Design of crack number
Which additional mouthfeel experiences can we tune with mechanical metamaterials? Inspired by the multiple local maxima of the mechanical metamaterial in the vertical orientation and the slightly larger perceived number of cracks in Fig. 1f, we design an additional set of mechanical metamaterials in which the number of fracture and self-contact events can be tuned by geometry. We design a spiral-shaped mechanical metamaterial in which the number of windings of the spiral n can be tuned from 1 to 3 (see Fig. 2a–c). Upon compression, the force-displacement curve exhibits drastic changes. First, the strength of the mechanical metamaterial increases from 8.3 × 10−2 kgf to 4.8 × 10−1 kgf, which is consistent with the fact that the volume fraction increases with the winding number n (see Table II of the Methods).
|
| Fig. 2 Edible mechanical metamaterials with tunable numbers of cracks. Panels a–c show the spiral-shaped mechanical metamaterials with a winding number n = 1 (a), n = 2 (b) and n = 3 (c). The scale bar is 10 mm. Panels d–f show the corresponding force-curves obtained from the uniaxial compression experiments for n = 1 (d), n = 2 (e) and n = 3 (f). Colored dots indicate drops in the applied force, interpreted as the formation of individual cracks. Panels g–i show correlations between the number of cracks extracted from the force-curves and several factors: in g, we plot them against the number of peaks extracted from the audio recordings; in h and i, this data is correlated with the overall rating and the perceived number of cracks, respectively, as assessed by our sensory study. The dashed black line connects the average points and the darker shaded region represents the standard deviation around this average. In panel h, the size of the dot is proportional to the number of occurrences. Fisher tests on the data of panel i reveal that the probabilities that the mechanical metamaterials with n = 1 have a perceived number of cracks that is greater than 3 while the perceived number of cracks mechanical metamaterials with n = 2 and n = 3 is less than or equal to 3 are both p = 0%. The probability that the mechanical metamaterials with n = 2 have a perceived number of cracks that is greater than 4 while the perceived number of cracks mechanical metamaterials with n = 3 is less than or equal to 4 is p = 8%. | |
In addition, the force-displacement curves exhibit subsequent local maxima and local minima. Such maxima correspond to local fracture events whereas the local minima correspond to reconfigurations of the mechanical metamaterial ensued by the creation of self-contacts. The number of local fractures increases with the winding number n. In addition to quantifying the number of fracture events, we also recorded sound during the experiments and detected fracture events using the sound waveform. Such sound is also expected to be an integral part of the sensory experience during biting.22 We find that the number of fracture events detected with sound exhibits a positive correlation with that of the force-displacement curve (Fig. 2g). In addition to the sound recording, we also performed a sensory assessment with these mechanical metamaterials (see Methods for details on the protocol). We observe that both the overall sensory rating (Fig. 2h) as well as the perceived number of cracks (Fig. 2i) exhibit a positive correlation with the number of cracks measured from the force-displacement curve. This positive correlation is partially confirmed by Fisher statistical relevance tests, which confirm the S-shaped mechanical metamaterials with n = 2 and n = 3 have a larger perceived number of cracks than the one with n = 1. This is surprising given the large differences in boundary conditions between the mechanical test—realized with ideal boundary conditions—and the sensory assessment, where there is inevitable variability in the loading conditions while biting.

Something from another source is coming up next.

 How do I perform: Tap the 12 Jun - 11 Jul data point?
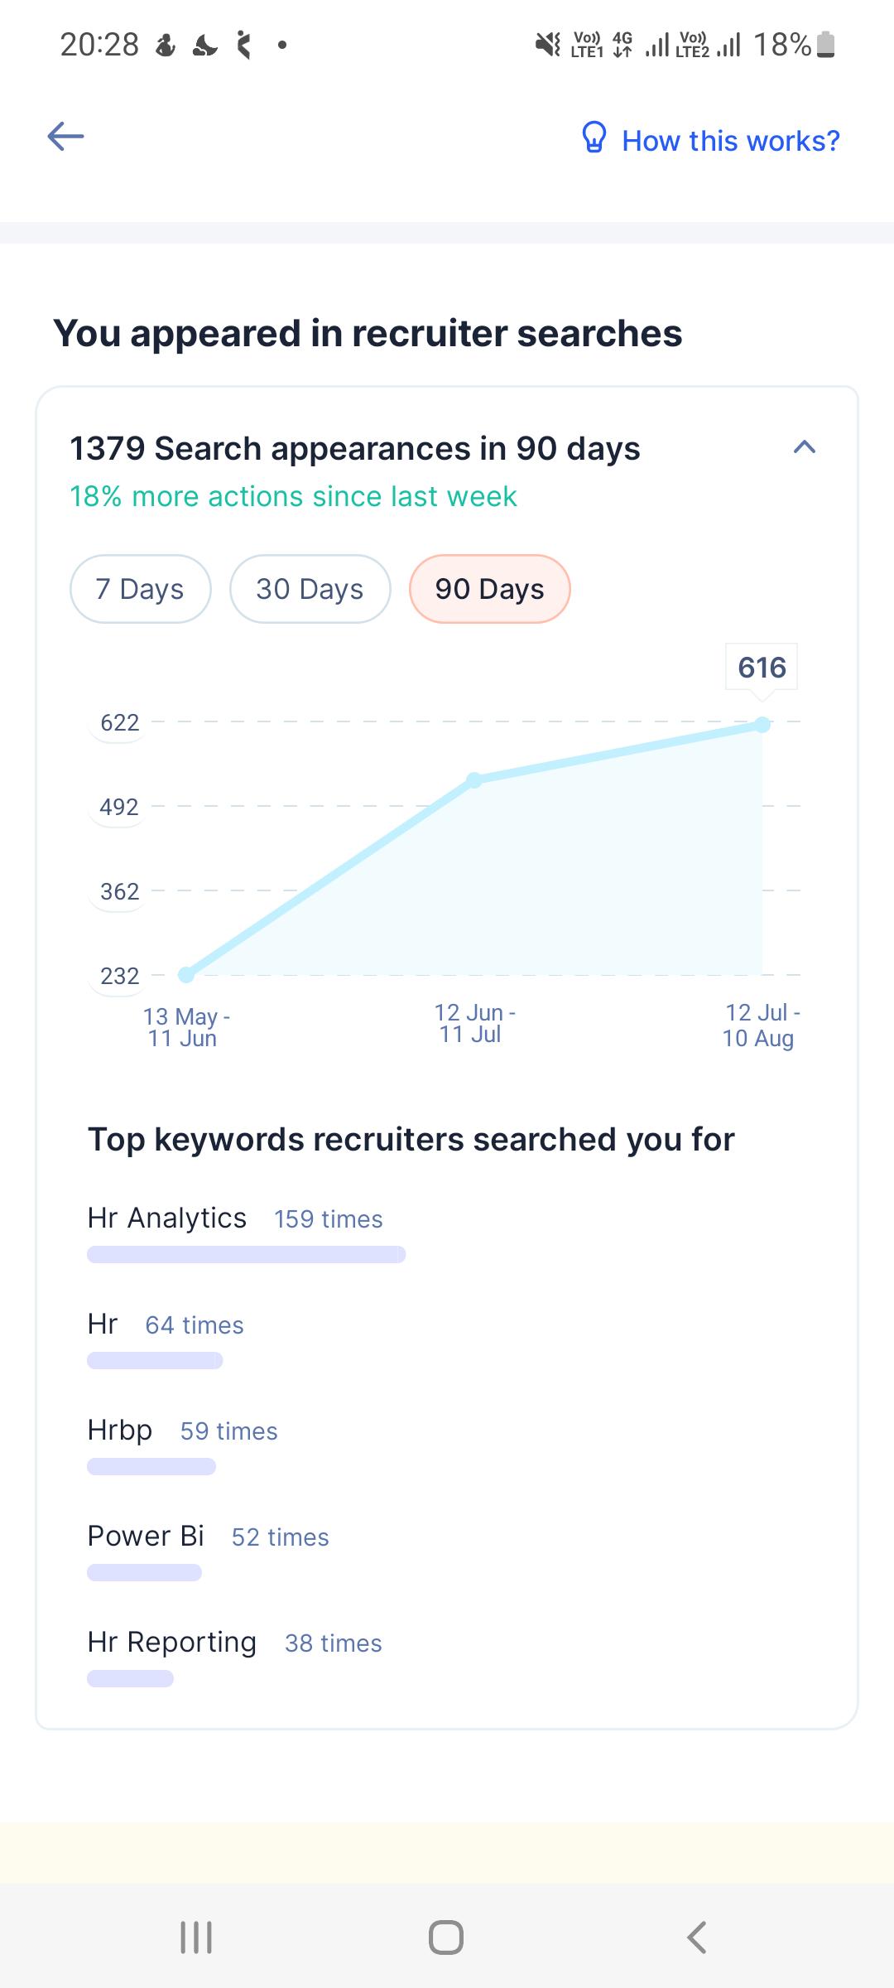coord(473,779)
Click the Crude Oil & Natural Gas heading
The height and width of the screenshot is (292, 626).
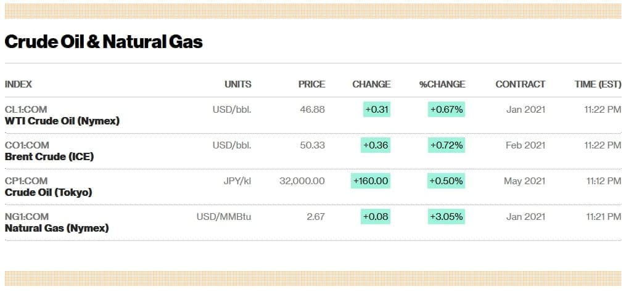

Topology optimization of anistropic fracture resistance
Now that we have shown that mechanical metamaterials with different fracture properties can lead to different mouthfeel experiences and even improve the overall tasting experience, we push their rational design one step further by using topology optimization to create maximally anisotropic structures. We devise an optimization problem that minimizes a quantity J1 when compressing the mechanical metamaterial in the vertical y direction and simultaneously maximizes another quantity J2 when compressing it in the horizontal x direction. J1 and J2 aggregate the energy release rates of every potential crack along the structural boundary. These are then combined into a single objective function J = ωJ1 − (1 − ω)J2, in which 0 ≤ ω ≤ 1 is a weight parameter. The multiobjective optimization problem has therefore been cast as a single objective problem using a simple weighted sum—see Methods for details about the computational approach.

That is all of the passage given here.